The Pirate's Treasure (Verb)
While fucking your girl in the ass, you strike a hefty load of shit. After you've found this buried treasure deep in her booty, you scream, "Argh!", like a pirate.

baby lottery(noun)

When you and your buddies put a funnel into a girl's cha-cha and everyone proceeds to jerk off in the funnel. After the baby is born, you each get a paternity test and discover which daddy wins the baby lottery.

dirty river
You give a bitch the most painful anal sex of her life and then ask her to turn around. Just as she turns you surprise her with a low blow, a punch to her lower stomach as hard as you can. Once you land the blow she will shit uncontrollably, shit will flow from her worn out asshole like a dirty fucking river. Then just sit back and enjoy the show.

Rear Admiral (Noun)
An absolute blast. When getting a chick from behind (while both partners standing), make sure you don't let her grab on to anything when she is bent over. Then, drive you hips into her backside so that you end up pushing her forwards. The goal is to push her into a wall or table. It's almost as much fun watch her face hit the floor. You rise to Admiral status when you can bang her around the room without crashing into anything and not using your hands to grab onto her hips

Mushroom Tattoo (noun)
A slang term for when a guy slaps a girl on her forehead after she gives him a blow job.

coyote

This occurs when you wake up in the room of a nasty wombat and you know you've got to give her the slip.

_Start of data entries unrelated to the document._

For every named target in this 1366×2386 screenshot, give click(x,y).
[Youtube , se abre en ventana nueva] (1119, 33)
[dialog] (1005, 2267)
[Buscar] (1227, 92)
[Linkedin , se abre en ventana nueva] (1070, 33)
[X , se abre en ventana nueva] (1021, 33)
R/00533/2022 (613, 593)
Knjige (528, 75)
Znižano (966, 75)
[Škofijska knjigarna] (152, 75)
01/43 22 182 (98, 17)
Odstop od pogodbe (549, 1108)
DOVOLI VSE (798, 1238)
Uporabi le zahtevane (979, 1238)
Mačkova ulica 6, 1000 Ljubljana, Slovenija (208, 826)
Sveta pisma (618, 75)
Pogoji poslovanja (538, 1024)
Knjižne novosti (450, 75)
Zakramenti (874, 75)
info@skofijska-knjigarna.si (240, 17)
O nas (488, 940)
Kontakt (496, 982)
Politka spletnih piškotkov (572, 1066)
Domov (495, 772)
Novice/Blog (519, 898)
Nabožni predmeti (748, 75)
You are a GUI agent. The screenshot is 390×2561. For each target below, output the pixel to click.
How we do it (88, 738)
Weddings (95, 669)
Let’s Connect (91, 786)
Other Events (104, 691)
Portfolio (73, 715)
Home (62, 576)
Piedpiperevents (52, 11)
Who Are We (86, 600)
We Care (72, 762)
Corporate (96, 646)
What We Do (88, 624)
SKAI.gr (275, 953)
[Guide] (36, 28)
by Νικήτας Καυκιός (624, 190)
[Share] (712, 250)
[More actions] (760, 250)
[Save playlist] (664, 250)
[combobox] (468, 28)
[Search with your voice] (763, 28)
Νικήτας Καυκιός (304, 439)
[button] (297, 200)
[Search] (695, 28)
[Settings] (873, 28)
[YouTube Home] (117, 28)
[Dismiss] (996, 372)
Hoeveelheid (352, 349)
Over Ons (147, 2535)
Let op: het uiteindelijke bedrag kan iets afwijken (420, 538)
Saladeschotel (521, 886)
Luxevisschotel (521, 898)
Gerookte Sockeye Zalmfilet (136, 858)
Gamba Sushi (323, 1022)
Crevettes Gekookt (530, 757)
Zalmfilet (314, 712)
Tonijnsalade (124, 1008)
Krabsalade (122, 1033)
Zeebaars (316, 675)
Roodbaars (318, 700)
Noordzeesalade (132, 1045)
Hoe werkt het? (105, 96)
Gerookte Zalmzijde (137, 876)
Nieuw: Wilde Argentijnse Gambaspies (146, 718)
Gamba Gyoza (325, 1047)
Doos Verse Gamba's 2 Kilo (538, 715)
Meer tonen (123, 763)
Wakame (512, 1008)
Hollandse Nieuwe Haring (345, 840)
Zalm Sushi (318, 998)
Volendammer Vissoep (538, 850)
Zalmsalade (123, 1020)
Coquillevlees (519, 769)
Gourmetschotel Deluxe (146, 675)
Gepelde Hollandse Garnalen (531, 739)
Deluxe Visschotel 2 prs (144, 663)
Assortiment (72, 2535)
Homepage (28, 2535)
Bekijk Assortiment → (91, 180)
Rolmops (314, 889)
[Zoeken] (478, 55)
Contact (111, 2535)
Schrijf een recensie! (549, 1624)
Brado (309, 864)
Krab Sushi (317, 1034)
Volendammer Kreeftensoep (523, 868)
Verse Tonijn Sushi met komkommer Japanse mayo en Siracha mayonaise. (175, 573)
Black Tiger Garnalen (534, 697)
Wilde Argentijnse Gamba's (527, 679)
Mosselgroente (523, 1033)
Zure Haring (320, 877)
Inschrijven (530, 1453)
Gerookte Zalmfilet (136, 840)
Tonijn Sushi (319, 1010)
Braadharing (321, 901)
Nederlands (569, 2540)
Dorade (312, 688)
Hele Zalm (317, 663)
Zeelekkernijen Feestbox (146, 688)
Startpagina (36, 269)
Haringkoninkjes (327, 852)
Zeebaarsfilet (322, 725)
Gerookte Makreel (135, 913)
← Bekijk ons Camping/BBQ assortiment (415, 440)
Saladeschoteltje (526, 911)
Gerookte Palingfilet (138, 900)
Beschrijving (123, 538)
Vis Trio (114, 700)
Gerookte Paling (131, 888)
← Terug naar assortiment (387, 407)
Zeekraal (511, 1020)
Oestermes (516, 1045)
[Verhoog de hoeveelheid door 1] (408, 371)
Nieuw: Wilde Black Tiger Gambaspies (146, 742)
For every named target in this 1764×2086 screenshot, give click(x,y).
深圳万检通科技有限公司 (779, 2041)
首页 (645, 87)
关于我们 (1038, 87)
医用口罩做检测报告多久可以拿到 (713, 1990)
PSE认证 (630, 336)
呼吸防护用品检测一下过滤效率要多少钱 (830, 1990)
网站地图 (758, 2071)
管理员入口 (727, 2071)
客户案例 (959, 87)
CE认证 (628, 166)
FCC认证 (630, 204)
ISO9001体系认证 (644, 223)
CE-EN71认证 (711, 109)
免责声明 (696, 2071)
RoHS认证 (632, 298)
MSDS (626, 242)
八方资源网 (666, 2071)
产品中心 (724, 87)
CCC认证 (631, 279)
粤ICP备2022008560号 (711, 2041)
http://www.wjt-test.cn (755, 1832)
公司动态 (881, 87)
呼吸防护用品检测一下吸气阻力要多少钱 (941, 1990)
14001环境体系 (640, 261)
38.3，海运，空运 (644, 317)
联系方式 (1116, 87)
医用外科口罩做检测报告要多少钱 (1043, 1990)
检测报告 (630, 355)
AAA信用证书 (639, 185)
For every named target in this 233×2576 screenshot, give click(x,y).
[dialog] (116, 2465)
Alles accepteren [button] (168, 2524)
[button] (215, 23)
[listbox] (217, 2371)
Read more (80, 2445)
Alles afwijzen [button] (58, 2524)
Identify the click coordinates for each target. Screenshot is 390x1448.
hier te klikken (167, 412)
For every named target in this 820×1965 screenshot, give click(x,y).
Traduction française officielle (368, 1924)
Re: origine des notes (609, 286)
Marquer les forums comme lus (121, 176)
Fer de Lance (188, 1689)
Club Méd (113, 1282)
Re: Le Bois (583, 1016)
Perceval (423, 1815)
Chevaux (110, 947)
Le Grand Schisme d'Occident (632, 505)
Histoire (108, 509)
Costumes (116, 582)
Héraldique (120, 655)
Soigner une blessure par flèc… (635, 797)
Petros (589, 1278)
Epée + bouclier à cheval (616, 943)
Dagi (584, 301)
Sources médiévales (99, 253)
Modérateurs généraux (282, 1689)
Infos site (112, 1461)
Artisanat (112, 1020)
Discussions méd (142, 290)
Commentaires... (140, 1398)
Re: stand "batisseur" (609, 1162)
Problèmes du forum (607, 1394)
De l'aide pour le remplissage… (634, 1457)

However, you realize that your arm is wrapped around her. Therefore you must gnaw off your own arm to get out of the situation. Can be very painful.

end table

A great sinister trick to pull on that special someone. First, position her on all fours in the middle of a large room or any other open area in her house. Proceed to bang away for a little bit so she doesn't get wise to your game. Then, when the time is right, you carefully reach back and grab that perfectly hidden can of open paint you stashed beforehand. Place it directly on the center of her back and pull out. Finish her off by jerking one off in her eye and sit back and watch her squirm as she tries to figure out how the hell to get up with out spilling the can of paint. Put on your clothes and proudly go home knowing you may have failed shop class in high school, but tonight you made the perfect end table.